Native plants can also make life easier for the home gardener. They have adapted to our rainfall patterns, and usually won’t need supplemental irrigation once established. Natives prefer our soils and they shouldn’t need much soil amending or fertilizers. They are also accustomed to our climate, embracing both the heat and humidity of the summer and the mild winters of Virginia.
Add some asters
Asters are a great late summer and early fall blooming group of plants. Ranging in colors, habits and sizes, they prefer moderately dry soil and are delightfully deer resistant. White wood aster (Aster divaricatus) is a small, perennial groundcover with delicate daisy-like flowers. It likes full- to part-shade and will self-seed freely, so it is great for an informal woodland garden. In contrast, the smooth aster (Aster laevis) prefers full sun and grows upright. Bluebird is a cultivar of smooth aster that has large purple/blue flowers, up to 1-inch across, and can grow 3- to 4-feet tall. New England asters (Aster novae-angliae) come in a range of pink to purple shades. These asters are medium-sized, around 1- to 2-feet tall. These asters can thrive in full to part sun and in a range of soils from dry to moist.

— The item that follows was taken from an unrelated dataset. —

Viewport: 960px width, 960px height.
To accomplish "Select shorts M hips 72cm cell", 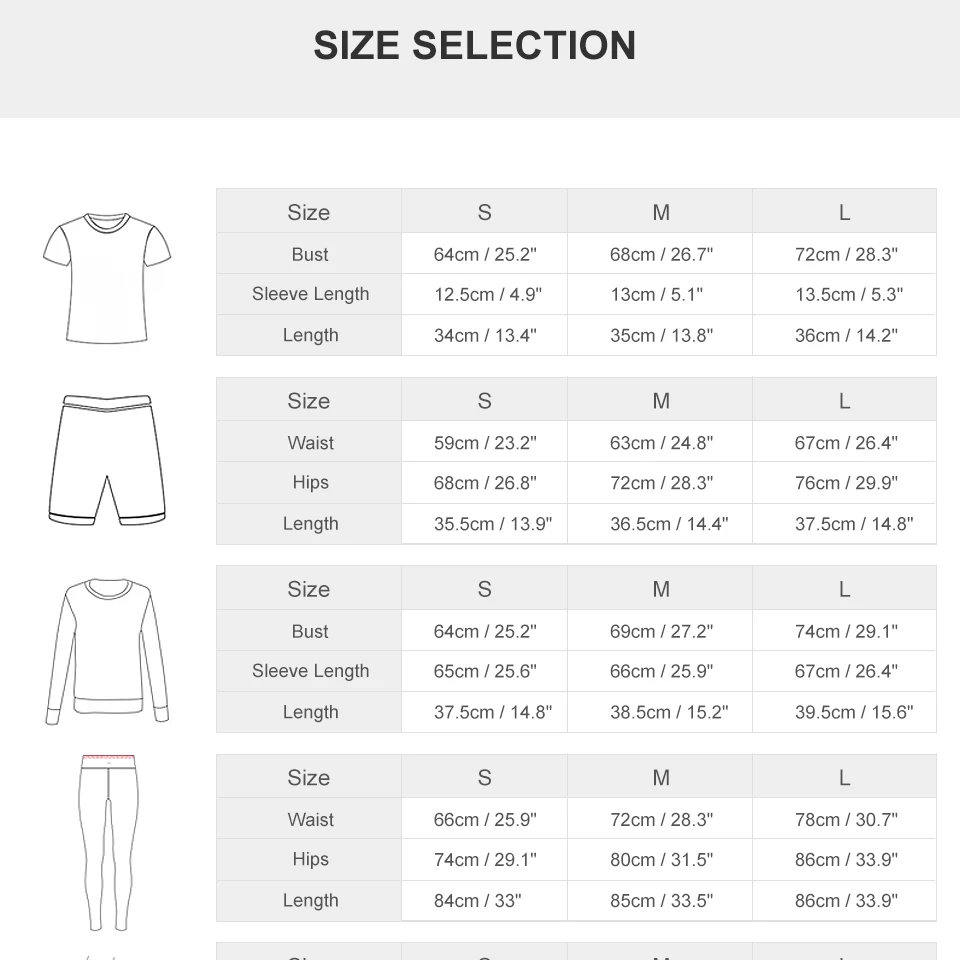I will tap(660, 483).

There are also attractive, native fall-blooming plants that prefer moist to wet soils. Turtleheads (Chelone) are a group of plants that are pollinated by bumblebees, hummingbirds and butterflies. Flower colors range from white to hot pink, and they get their common name from the shape of the flowers, which look like a turtle peeking its head out of its shell. Turtleheads are also an important host plant for butterflies. Another water-loving plant is cardinal flower (Lobelia cardinalis). The bright red flower spikes are a favorite of hummingbirds and do well as cut flowers. A plant that complements both of these is joe pye weed (Eutrochium fistulosum and Eutrochium dubium). This plant has large purple flowerheads and can reach 5- to 8-feet tall. Sometimes, the flower heads can get so heavy that staking is necessary. Dwarf cultivars also are available to resist the bending and breaking. Little Joe reaches 4-feet, Baby Joe stays at a diminutive 2-to 3-feet tall.
Feed the bees
An important nectar plant for honeybees in the fall is goldenrod (Solidago), because it is one of the latest blooming plants from which they gather nectar. Goldenrod is a plant that produces a range of yellow colored flowers and is best enjoyed in a naturalistic or meadow garden, as it readily self-seeds and will refuse to stay only where you planted it. This plant can grow up to 6-feet tall, but smaller cultivars are available. Little Lemon is a bright yellow cultivar that grows 1-foot to 18-inches tall. Fireworks is slightly taller, reaching 3- to 4-feet and bursting with sturdy golden flowers.
With many options for color, shape, size and cultural requirements, every gardener can find the perfect native plant to adorn their fall landscape.